*Your goal:*
Please scale the part of the items that opens with the line containing "Click the binoculars" and closes with the line containing "Given: Open the apps grid icon". Reproduce every line, requests included, but multiply each coordinate in the answers by 0.75 and round to whole numbers, halves up. Leave out all other items.

## Start Material provided

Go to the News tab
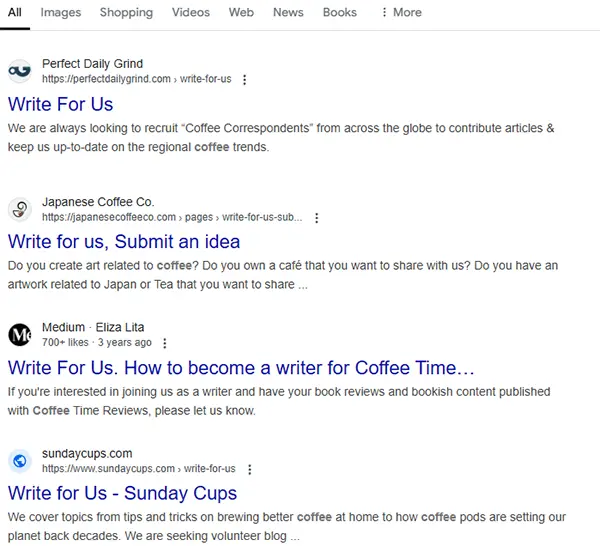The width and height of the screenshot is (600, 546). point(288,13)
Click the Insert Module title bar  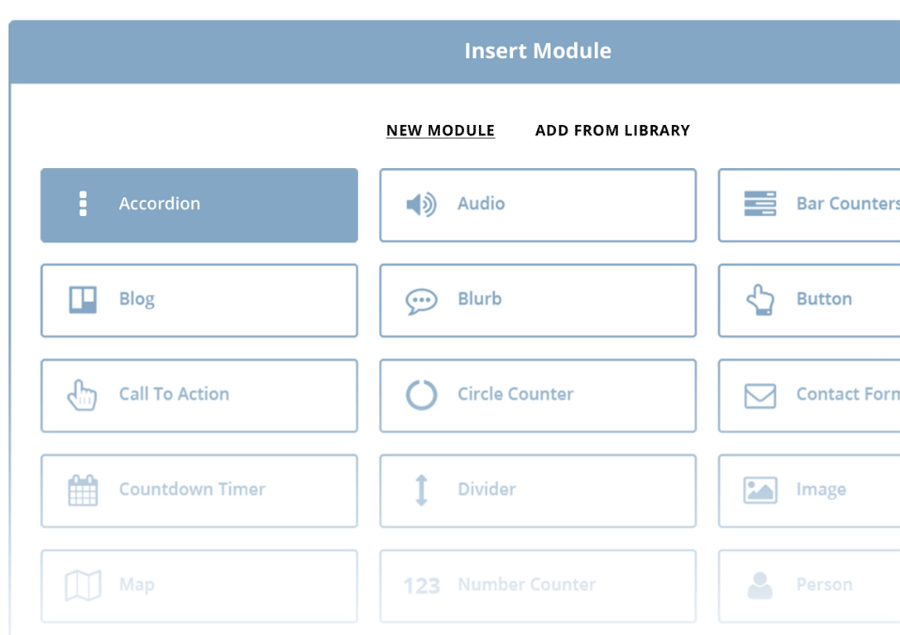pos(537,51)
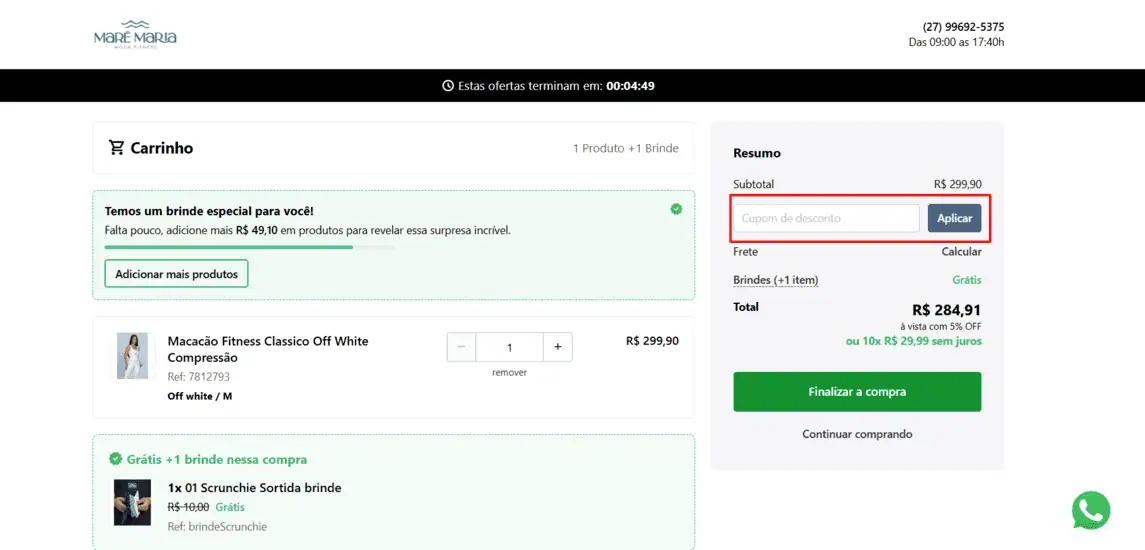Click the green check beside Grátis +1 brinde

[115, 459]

## End Material provided
## Start Material provided

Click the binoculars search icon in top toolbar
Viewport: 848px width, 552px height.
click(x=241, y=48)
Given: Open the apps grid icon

## End Material provided

*Written answer:*
Click the binoculars search icon in top toolbar
Viewport: 848px width, 552px height.
click(x=181, y=36)
Given: Open the apps grid icon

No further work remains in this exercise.